* PROBLEM DESCRIPTION:
Please output every line of the data below without any change.

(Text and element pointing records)

>> Start

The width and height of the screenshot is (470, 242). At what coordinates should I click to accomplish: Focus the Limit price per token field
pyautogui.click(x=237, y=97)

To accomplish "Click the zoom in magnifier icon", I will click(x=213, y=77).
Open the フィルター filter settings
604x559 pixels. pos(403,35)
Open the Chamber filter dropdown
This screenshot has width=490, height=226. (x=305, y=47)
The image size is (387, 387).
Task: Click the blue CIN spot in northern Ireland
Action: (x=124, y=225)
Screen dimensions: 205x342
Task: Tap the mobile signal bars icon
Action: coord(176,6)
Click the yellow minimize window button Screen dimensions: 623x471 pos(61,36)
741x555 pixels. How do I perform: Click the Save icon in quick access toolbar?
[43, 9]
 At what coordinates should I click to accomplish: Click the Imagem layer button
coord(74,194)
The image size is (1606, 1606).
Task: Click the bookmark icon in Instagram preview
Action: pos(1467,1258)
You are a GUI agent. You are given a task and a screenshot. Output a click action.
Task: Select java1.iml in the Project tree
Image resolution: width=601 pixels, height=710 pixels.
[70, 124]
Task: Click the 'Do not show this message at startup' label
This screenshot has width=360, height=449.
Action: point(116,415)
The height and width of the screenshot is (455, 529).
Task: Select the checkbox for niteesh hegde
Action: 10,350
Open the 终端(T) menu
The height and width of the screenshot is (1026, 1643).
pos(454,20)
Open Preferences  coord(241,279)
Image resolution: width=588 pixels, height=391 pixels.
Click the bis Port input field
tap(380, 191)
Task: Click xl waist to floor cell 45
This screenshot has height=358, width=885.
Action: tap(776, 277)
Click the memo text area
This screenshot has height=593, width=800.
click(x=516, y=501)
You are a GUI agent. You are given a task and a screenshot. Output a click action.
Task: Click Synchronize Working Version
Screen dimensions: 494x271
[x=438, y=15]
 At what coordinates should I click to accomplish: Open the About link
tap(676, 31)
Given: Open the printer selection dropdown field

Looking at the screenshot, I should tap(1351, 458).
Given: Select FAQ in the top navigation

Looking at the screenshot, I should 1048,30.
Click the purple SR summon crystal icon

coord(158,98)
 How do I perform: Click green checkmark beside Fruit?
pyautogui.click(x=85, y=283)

>> End

* COMPLETE RESPONSE:
The width and height of the screenshot is (470, 242). At what coordinates should I click to accomplish: Focus the Limit price per token field
pyautogui.click(x=237, y=97)

To accomplish "Click the zoom in magnifier icon", I will click(x=213, y=77).
Open the フィルター filter settings
604x559 pixels. pos(403,35)
Open the Chamber filter dropdown
This screenshot has width=490, height=226. (x=305, y=47)
The image size is (387, 387).
Task: Click the blue CIN spot in northern Ireland
Action: (x=124, y=225)
Screen dimensions: 205x342
Task: Tap the mobile signal bars icon
Action: coord(176,6)
Click the yellow minimize window button Screen dimensions: 623x471 pos(61,36)
741x555 pixels. How do I perform: Click the Save icon in quick access toolbar?
[43, 9]
 At what coordinates should I click to accomplish: Click the Imagem layer button
coord(74,194)
The image size is (1606, 1606).
Task: Click the bookmark icon in Instagram preview
Action: pos(1467,1258)
You are a GUI agent. You are given a task and a screenshot. Output a click action.
Task: Select java1.iml in the Project tree
Image resolution: width=601 pixels, height=710 pixels.
[70, 124]
Task: Click the 'Do not show this message at startup' label
This screenshot has width=360, height=449.
Action: point(116,415)
The height and width of the screenshot is (455, 529).
Task: Select the checkbox for niteesh hegde
Action: 10,350
Open the 终端(T) menu
The height and width of the screenshot is (1026, 1643).
pos(454,20)
Open Preferences  coord(241,279)
Image resolution: width=588 pixels, height=391 pixels.
Click the bis Port input field
tap(380, 191)
Task: Click xl waist to floor cell 45
This screenshot has height=358, width=885.
Action: tap(776, 277)
Click the memo text area
This screenshot has height=593, width=800.
click(x=516, y=501)
You are a GUI agent. You are given a task and a screenshot. Output a click action.
Task: Click Synchronize Working Version
Screen dimensions: 494x271
[x=438, y=15]
 At what coordinates should I click to accomplish: Open the About link
tap(676, 31)
Given: Open the printer selection dropdown field

Looking at the screenshot, I should tap(1351, 458).
Given: Select FAQ in the top navigation

Looking at the screenshot, I should 1048,30.
Click the purple SR summon crystal icon

coord(158,98)
 How do I perform: Click green checkmark beside Fruit?
pyautogui.click(x=85, y=283)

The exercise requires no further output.